Tasks to perform:
- a) Reproduce everything in the 2020/06/21 update notes from "Over last few" down to "instances as well.", without any alteration.
- b) Continue the 2020/06/21 update notes from the point where they stop, before the data begins.

Extract to read:
-- START --

Updates 2020/06/21

Over last few months, I was working mainly on image processing projects, which explains the large amount of imaging related additions and changes. One other big change was happening underneath the hood, abstracting class loading and deep copies, in order to get Weka package support working again (Weka's isolating classloader doesn't make it easy integrating Weka in other applications).

Fixes

  • Added the ArrayRSquared array statistic.

  • The ConfirmationDialog transformer no longer blocks the Flow editor window, i.e., it is now possible to stop the flow via the Flow editor's menu.

  • The control actors CloseCallableDisplay and CallableActorScreenshot now allow selecting top-level GridView and TabView instances as well.

  • Validating a flow now sets all the programmatic variables (like 'flow_dir') beforehand (if possible) to ensure correct execution.

  • The GOE editor for BaseClassname now lists all classes, including non-ADAMS and abstract ones, but excluding anonymous ones.

  • adams-imaging:

    • Keeping of all objects did not work properly in the ImageObjectFilter transformer, as indices could change due to filtering, resulting in an inconsistent mix of values in the report.

    • Fixed the compare with itself comparison of the DetermineOverlappingObjects transformer.

    • The logging of interactions is now properly filtered by the interaction loggers used by the ImageAnnotator.

    • fixed collecting of matches in AreaRatio and IntersectOverUnionRatio object overlap schemes: the order of objects could leave out matches as the currently highest value was used as threshold rather than the user-supplied threshold.

  • adams-weka and adams-weka-lts: The R^2 now uses the same approach like R for calculating the statistic.

  • adams-ml: The INTERSECT mode of MultiOutlierDetector now works correctly (used by RemoveOutliers control actor).

Changes

  • The Flow control actor now has a read-only flag. When checked, it will prompt the user wether to continue with editing, just viewing or cancelling the operation altogether.

  • The ConfirmationDialog now allows specifying a custom cancel token as well.

  • Upgraded java-cup to 11b-20160615 and switched from exec-maven-plugin to parsergen-maven-plugin for compiling java-cup/jflex parsers.

  • The MapToVariables transformer can suppress non-primitive objects getting turned into variables with the skipNonPrimitive option.

  • The SetVariable transformer now allows forwarding the current variable value instead of the input token with the outputValue option. Useful when constructing file names on the fly via variable expansion.

  • major class instantiation overhaul to add support for Weka packages again: adams.core.classmanager.ClassManager and the concrete CustomClassManager classes (ADAMS and Weka) are now responsible for instantiating a class from a classname and for generating deep copies of objects

  • The EnterValue source now can specify how large (cols/rows) the text box is, e.g., for entering multi-line text.

  • adams-imaging:

    • The CompareObjectLocations transformer now has the ability to forward screenshots of comparison to a queue and run in non-interactive mode.

-- END --

Source data:
-- START --

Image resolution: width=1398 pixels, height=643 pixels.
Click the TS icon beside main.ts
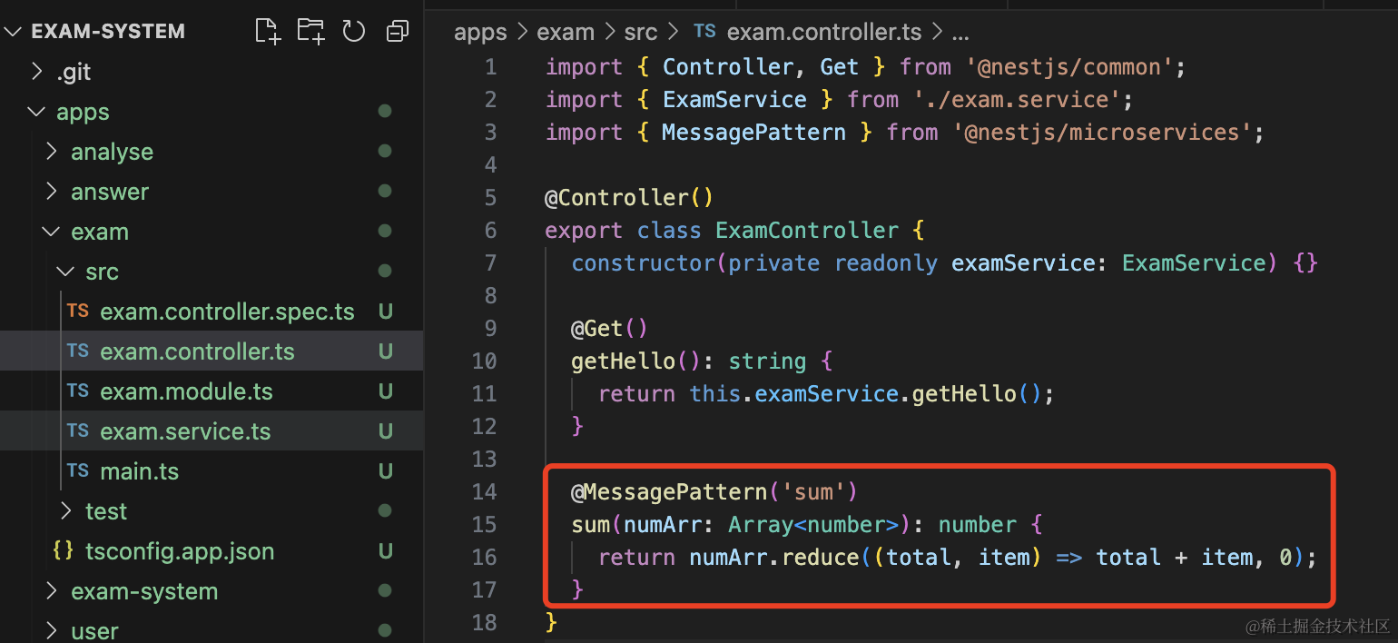tap(78, 470)
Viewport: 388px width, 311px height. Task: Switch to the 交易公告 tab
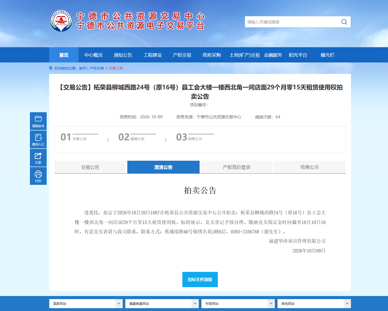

-- END --

Expected outputs:
- a)
Over last few months, I was working mainly on image processing projects, which explains the large amount of imaging related additions and changes. One other big change was happening underneath the hood, abstracting class loading and deep copies, in order to get Weka package support working again (Weka's isolating classloader doesn't make it easy integrating Weka in other applications).

Fixes

  • Added the ArrayRSquared array statistic.

  • The ConfirmationDialog transformer no longer blocks the Flow editor window, i.e., it is now possible to stop the flow via the Flow editor's menu.

  • The control actors CloseCallableDisplay and CallableActorScreenshot now allow selecting top-level GridView and TabView instances as well.

- b)
    • The STARTING_WITH option for loading associated meta-data with the ImageFileReader now skips all the files that have an extension that the image reader itself manages.

    • The preview handlers ObjectLocationsFromReport and ObjectLocationsFromSpreadsheet can remove overlapping objects now as well.

    • upgraded Apache's commons-imaging to 1.0-alpha1

    • removed Apache Sanselan

  • adams-spreadsheet:

    • The LookUpAdd transformer now has an optional conversion for the value being stored in the look-up table.

    • The SpreadSheetInfo transformer can output the unique values across the sheet now as well (SHEET_VALUES).

  • adams-visualstats: The Histogram and ScatterDisplay sinks can export the plot data now as CSV files.

  • adams-weka and adams-weka-lts: The WekaAttributeSelection transformer now reduces/transforms the test set from a WekaTrainTestSetContainer as well (if not performing cross-valication) and stores the result in the outgoing container.

  • adams-net: upgraded requests4j library to 0.1.7

  • adams-rsync: upgraded rysnc4j library to 3.1.3-1

  • adams-ml-app: added adams-nlp module as dependency

Additions

  • The DirectorySupplier source allows selecting/outputting of multiple directories, analog to the FileSupplier source.

  • The FilterMap can be used for filtering Map objects using the specified filter.

  • Added inspection handlers for java.util.Map and java.util.List to the Flow debugger.

  • The EnterManyValues source allows users now to select enumeration values via the EnumValueDefinition class.

  • adams-imaging:

    • added the following object filters: AttachMetaData (attaches single meta-data key-value pair to all located objects), MakeSquare (turns the bounding box into a square one), RemovePolygons (removes polygon information from objects, eg for enforcing bounding box display).

    • The ClipBoundingBoxes image object filter fixes bounding boxes that stick out of the image boundaries (or removes them completely if width/height are zero).

    • The TransformMetaData image object filter allows you to pass meta-data through callable actors, e.g., for cleaning up.

    • The RenameLabels image object filter allows you to quickly rename labels, e.g., for collapsing multiple categories into a single one.

    • Added CocoAnnotationsReportReader and CocoAnnotationsHandler (Preview browser), which supercede their Detectron counter parts. The report reader is optimized for speed and the Preview browser handler caches the JSON files it read (and monitors, if these should change), allowing for rapid browsing of directories with lots of images and multiple JSON files.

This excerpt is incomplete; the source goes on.